To avoid paying too much, it’s essential to keep a close eye on your home loan, living situation and the market, so that you’re always getting the best out of your mortgage. With this in mind, here are just three signs that it’s time to refinance.
The cash rate is sitting at a fairly low level and most major banks have passed on savings to consumers, bringing their home loan rates to record lows.
It’s the perfect time to have a close look at your loan’s interest rates, as you could be paying as much as 2 per cent higher interest than the current market rate. This could mean savings of hundreds or even thousands a month if you refinance and lock in lower rates.
If you plan on moving in and out within a year or two, it may not be worth the cost and trouble to refinance your home loan. However if you’re in for the long haul, contacting us and refinancing could save you serious money.
In fact, the longer you stay, the more you’ll save if you lock in a lower interest rate.

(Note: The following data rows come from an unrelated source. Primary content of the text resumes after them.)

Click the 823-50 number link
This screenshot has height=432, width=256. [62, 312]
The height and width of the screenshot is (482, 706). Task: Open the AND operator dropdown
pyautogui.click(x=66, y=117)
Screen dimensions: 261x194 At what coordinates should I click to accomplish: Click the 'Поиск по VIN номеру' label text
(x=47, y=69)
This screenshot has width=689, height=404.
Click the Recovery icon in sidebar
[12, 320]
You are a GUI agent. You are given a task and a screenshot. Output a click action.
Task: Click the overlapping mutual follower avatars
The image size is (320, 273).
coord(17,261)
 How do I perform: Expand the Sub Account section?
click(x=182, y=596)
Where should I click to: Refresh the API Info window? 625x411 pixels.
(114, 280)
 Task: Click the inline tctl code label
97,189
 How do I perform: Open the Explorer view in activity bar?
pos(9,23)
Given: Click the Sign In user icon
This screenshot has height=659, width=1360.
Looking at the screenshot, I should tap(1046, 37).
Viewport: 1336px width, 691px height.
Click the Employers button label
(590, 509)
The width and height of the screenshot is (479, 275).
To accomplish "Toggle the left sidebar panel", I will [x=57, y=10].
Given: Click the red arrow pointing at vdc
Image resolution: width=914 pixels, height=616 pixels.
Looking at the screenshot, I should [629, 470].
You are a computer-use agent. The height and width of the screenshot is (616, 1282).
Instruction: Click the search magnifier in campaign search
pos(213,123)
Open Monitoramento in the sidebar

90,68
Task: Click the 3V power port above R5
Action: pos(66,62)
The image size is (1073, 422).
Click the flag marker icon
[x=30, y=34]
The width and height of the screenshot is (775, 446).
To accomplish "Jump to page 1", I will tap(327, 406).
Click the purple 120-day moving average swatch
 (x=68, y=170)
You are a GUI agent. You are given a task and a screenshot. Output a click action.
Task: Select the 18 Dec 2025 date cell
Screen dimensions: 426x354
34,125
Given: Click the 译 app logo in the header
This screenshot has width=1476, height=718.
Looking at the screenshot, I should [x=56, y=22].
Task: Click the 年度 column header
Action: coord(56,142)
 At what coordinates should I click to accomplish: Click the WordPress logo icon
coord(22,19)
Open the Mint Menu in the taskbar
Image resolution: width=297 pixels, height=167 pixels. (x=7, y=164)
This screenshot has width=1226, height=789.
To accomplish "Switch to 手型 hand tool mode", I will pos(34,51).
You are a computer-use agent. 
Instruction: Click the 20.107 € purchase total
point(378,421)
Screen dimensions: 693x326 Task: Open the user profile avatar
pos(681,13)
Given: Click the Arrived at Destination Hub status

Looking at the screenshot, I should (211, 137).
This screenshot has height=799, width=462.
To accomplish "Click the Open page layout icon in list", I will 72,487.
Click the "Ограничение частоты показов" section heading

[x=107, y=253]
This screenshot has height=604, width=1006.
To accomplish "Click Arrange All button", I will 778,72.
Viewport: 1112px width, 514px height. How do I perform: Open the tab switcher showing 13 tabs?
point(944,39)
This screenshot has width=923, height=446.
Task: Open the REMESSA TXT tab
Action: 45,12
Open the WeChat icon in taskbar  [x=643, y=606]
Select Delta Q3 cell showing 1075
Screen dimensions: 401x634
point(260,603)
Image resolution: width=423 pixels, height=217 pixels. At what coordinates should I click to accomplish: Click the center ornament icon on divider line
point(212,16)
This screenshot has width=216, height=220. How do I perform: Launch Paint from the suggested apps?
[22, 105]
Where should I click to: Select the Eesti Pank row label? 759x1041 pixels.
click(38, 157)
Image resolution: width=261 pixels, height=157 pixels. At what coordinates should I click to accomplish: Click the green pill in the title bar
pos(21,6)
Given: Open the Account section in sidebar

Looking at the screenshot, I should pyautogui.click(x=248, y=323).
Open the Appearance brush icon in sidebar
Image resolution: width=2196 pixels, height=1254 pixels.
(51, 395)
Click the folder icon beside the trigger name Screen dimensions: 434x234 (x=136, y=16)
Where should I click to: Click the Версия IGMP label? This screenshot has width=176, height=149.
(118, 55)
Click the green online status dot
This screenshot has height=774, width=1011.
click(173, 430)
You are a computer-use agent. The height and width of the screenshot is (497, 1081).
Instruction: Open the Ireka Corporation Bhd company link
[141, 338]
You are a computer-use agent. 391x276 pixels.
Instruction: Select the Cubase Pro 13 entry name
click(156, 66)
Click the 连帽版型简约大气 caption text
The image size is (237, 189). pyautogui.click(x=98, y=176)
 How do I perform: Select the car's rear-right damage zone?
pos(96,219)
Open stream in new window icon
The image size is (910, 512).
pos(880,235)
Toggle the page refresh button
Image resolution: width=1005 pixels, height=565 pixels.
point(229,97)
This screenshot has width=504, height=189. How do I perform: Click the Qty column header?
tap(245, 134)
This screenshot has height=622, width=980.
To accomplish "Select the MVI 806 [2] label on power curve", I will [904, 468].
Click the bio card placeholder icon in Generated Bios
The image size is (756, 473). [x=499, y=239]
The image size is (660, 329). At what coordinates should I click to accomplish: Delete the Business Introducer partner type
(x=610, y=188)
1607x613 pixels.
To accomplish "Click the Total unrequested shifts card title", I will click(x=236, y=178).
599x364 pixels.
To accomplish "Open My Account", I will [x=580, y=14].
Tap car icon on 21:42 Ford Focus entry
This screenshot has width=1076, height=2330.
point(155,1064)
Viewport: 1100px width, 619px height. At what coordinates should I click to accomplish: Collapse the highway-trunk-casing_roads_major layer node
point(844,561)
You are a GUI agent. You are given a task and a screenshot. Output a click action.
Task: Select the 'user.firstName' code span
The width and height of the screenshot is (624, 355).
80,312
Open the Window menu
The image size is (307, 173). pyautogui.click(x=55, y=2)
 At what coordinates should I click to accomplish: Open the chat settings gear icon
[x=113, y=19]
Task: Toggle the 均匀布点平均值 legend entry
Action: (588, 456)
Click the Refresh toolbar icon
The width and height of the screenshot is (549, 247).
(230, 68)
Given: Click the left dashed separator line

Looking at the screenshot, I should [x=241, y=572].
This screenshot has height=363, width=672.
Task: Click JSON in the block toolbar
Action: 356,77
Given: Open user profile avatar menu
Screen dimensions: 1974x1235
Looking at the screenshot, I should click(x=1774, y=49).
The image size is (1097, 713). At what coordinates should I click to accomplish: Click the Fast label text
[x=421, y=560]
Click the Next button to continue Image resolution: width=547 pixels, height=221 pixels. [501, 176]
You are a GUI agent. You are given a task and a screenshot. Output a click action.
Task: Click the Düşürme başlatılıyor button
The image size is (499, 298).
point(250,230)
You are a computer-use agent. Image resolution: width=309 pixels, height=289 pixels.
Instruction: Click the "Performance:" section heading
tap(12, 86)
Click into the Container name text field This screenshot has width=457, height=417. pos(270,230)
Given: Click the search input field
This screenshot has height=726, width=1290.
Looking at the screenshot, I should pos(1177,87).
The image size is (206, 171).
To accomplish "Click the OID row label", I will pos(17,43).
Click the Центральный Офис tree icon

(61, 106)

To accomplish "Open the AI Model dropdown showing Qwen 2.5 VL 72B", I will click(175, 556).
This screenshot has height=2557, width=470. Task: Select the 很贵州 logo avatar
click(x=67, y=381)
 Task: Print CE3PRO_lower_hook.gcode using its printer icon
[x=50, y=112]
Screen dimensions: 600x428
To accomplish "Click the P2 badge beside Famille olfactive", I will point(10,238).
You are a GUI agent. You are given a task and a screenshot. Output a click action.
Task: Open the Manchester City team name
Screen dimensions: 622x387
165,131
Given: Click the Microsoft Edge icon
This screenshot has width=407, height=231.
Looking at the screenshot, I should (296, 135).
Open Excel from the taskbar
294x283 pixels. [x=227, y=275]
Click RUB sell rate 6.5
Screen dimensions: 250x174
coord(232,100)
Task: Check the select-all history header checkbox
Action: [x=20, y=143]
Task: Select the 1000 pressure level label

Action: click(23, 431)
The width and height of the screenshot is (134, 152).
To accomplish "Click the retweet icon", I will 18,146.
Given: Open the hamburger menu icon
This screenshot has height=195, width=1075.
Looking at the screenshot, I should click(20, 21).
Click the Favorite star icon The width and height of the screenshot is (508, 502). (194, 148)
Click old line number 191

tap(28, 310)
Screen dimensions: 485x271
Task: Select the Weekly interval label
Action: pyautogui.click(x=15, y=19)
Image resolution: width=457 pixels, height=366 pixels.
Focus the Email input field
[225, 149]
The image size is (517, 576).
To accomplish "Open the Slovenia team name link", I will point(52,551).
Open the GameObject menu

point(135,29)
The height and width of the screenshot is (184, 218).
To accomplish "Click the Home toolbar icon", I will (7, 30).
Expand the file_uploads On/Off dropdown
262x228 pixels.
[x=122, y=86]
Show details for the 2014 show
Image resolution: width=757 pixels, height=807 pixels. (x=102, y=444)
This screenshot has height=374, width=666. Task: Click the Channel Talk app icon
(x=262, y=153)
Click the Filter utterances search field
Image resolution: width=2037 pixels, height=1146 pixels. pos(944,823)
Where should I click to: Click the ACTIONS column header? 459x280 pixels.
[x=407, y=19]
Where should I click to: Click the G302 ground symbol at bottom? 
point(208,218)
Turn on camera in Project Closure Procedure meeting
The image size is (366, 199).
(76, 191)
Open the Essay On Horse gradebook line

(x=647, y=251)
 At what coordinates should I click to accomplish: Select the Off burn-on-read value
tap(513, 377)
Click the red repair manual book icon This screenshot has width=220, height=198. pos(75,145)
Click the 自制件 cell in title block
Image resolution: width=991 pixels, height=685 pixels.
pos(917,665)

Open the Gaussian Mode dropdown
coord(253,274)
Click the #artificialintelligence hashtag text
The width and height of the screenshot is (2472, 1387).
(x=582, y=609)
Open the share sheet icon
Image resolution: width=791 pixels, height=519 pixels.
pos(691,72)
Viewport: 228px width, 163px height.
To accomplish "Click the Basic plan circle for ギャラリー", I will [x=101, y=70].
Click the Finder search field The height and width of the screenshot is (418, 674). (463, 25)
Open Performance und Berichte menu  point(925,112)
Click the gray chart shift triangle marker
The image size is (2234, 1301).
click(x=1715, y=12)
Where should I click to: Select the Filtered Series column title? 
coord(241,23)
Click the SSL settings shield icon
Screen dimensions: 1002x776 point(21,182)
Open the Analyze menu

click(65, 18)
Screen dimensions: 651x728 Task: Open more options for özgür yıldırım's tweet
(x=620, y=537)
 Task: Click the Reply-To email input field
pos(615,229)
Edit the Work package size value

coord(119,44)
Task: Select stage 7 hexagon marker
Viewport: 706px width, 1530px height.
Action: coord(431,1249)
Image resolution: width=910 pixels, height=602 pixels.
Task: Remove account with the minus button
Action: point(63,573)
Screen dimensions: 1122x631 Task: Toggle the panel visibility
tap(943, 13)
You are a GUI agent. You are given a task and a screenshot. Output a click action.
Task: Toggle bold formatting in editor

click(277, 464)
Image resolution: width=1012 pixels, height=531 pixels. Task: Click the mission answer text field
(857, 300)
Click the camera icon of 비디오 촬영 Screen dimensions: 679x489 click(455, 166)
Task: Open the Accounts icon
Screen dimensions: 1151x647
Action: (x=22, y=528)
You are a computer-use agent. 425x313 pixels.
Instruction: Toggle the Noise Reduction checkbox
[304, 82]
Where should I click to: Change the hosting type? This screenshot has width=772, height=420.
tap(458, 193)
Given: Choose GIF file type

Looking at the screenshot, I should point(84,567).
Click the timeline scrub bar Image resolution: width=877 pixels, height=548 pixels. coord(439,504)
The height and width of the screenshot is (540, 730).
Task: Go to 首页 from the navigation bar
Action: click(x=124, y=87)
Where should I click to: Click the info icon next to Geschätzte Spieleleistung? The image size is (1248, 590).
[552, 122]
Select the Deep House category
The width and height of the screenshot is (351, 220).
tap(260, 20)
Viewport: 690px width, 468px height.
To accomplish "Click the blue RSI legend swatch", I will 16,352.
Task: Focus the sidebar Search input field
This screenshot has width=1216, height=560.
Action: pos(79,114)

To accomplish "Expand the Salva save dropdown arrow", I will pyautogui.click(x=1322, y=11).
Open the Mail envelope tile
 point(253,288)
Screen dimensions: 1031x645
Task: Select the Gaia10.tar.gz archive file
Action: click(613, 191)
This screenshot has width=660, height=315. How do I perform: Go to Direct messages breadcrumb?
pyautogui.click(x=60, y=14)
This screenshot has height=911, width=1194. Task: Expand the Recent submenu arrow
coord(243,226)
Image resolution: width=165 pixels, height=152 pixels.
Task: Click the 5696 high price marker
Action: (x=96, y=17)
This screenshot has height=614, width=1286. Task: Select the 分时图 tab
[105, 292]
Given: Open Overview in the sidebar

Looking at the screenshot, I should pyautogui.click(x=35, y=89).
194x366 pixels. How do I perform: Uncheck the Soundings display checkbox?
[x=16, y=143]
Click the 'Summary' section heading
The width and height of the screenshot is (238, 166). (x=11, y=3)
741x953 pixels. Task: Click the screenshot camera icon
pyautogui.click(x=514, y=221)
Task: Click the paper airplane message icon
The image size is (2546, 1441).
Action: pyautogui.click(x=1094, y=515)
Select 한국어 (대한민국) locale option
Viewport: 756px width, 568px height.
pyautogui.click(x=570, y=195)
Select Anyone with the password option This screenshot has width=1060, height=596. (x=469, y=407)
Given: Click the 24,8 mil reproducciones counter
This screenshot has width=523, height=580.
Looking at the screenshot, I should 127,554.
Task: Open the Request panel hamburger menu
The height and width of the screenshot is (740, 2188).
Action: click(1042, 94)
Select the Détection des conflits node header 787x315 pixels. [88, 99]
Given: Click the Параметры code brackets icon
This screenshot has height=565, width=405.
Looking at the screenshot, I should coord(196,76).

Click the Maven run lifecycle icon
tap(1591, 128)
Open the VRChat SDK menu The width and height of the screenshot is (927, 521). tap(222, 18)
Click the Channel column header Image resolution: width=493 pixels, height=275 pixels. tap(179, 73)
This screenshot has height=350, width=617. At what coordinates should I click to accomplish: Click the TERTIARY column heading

If you buy around the average price in Australia and are paying off an 80 per cent loan, savings from a 1 per cent drop in interest could be as much as $4,000 a year.
The reserve bank recently cut the cash rate to an all-time low of 1.5 per cent.
Planning your life can be a struggle. You have to spend time with friends and family, eat three times a day and sometimes even go to work and resemble a functioning adult. On top of all that there are mortgage repayments to worry about.
To make life just a little easier, it could be worth switching from a variable rate to a fixed rate loan. This will mean that your repayments are always the same amount, making it easier to plan your finances and focus on all the other little things you have to organise.